**HOW TO COMPLETE THIS TASK:**
Please restate word for word each line from the one containing "The height and" to the last line of the records below, and drop the pictures.

··· PROVIDED DATA

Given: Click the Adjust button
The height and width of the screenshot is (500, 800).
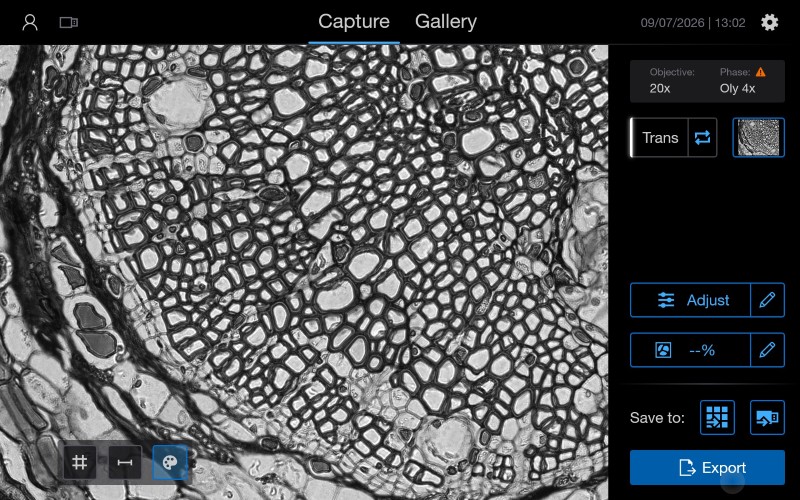Looking at the screenshot, I should (x=690, y=300).
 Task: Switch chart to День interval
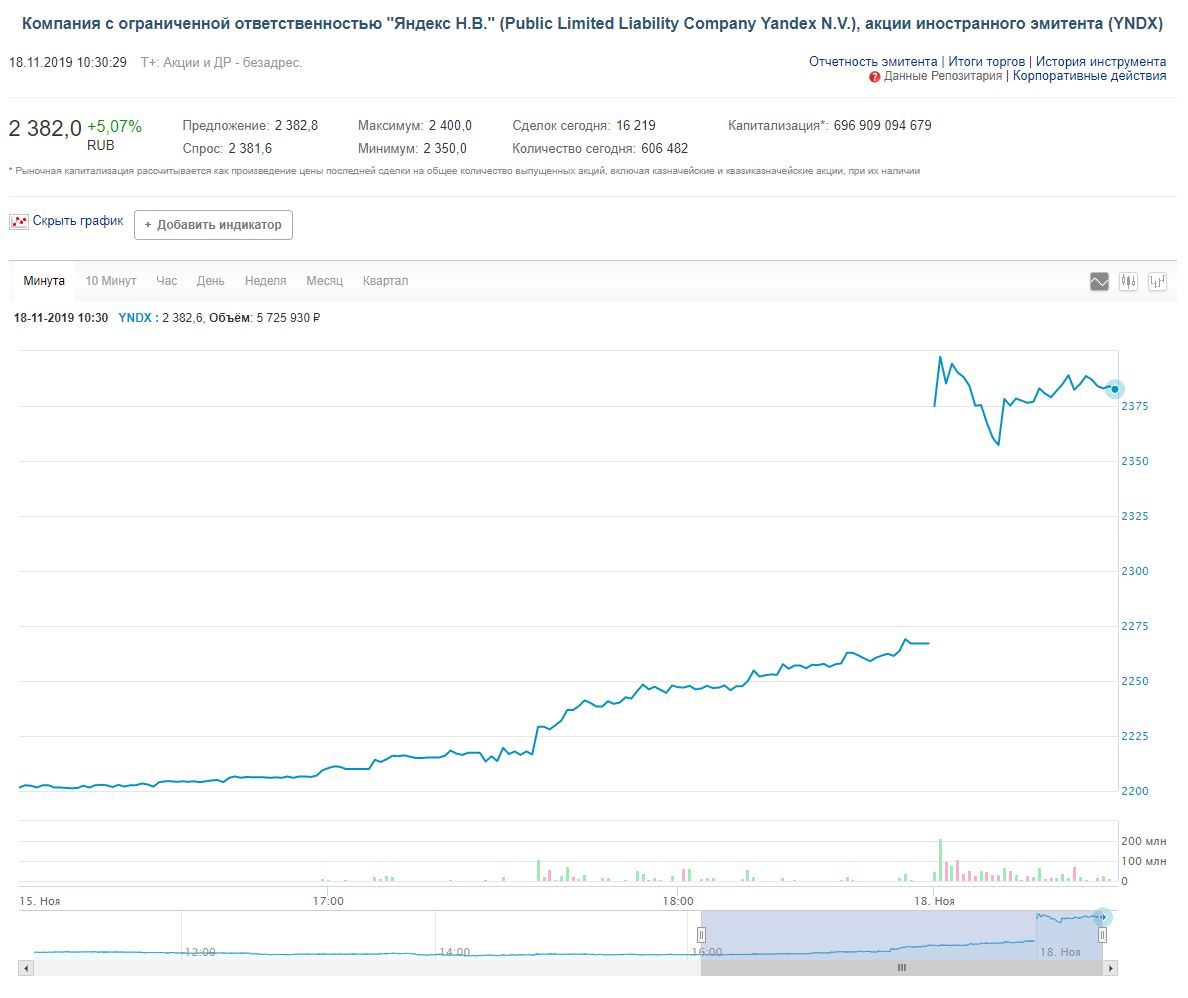(x=210, y=281)
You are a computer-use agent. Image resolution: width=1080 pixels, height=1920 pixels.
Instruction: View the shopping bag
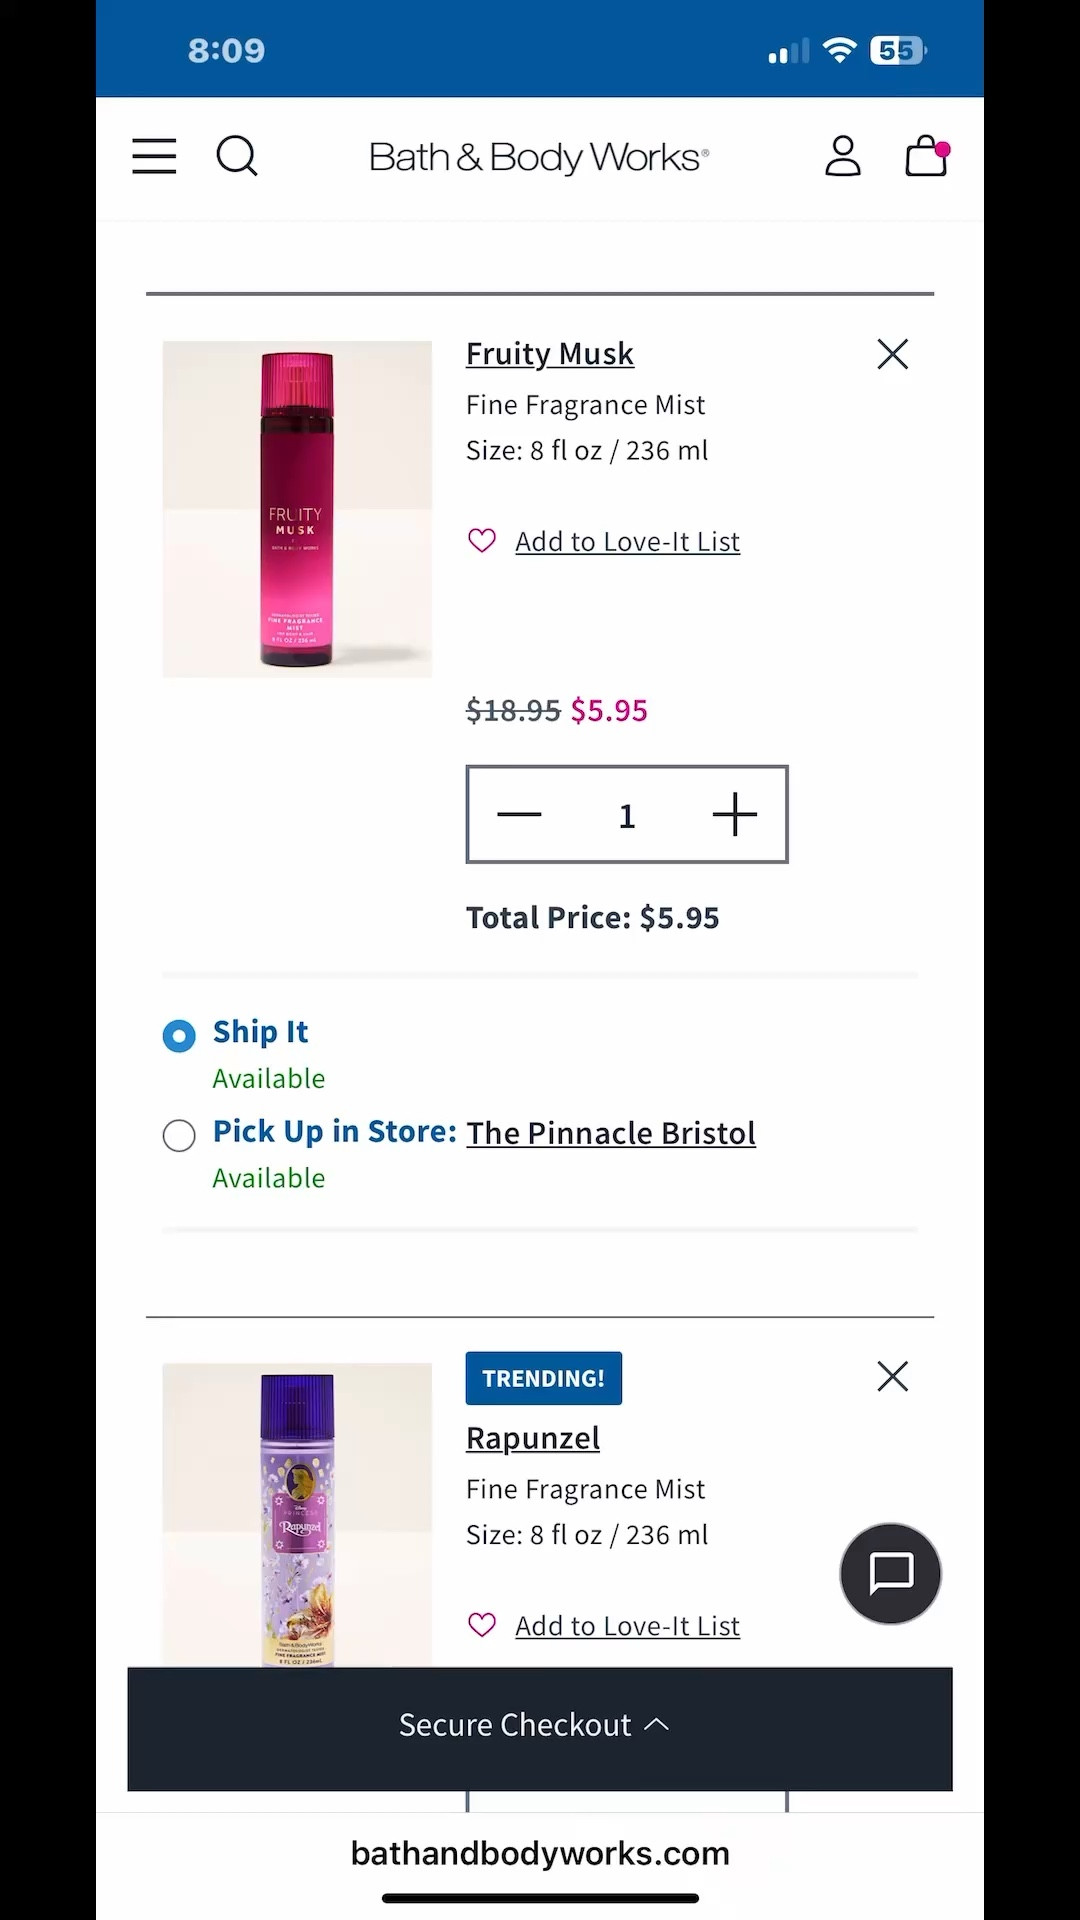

······

**EXPECTED ANSWER:**
The height and width of the screenshot is (500, 800).
Looking at the screenshot, I should (x=690, y=300).
 Task: Switch chart to День interval
(x=210, y=281)
You are a computer-use agent. Image resolution: width=1080 pixels, height=1920 pixels.
Instruction: View the shopping bag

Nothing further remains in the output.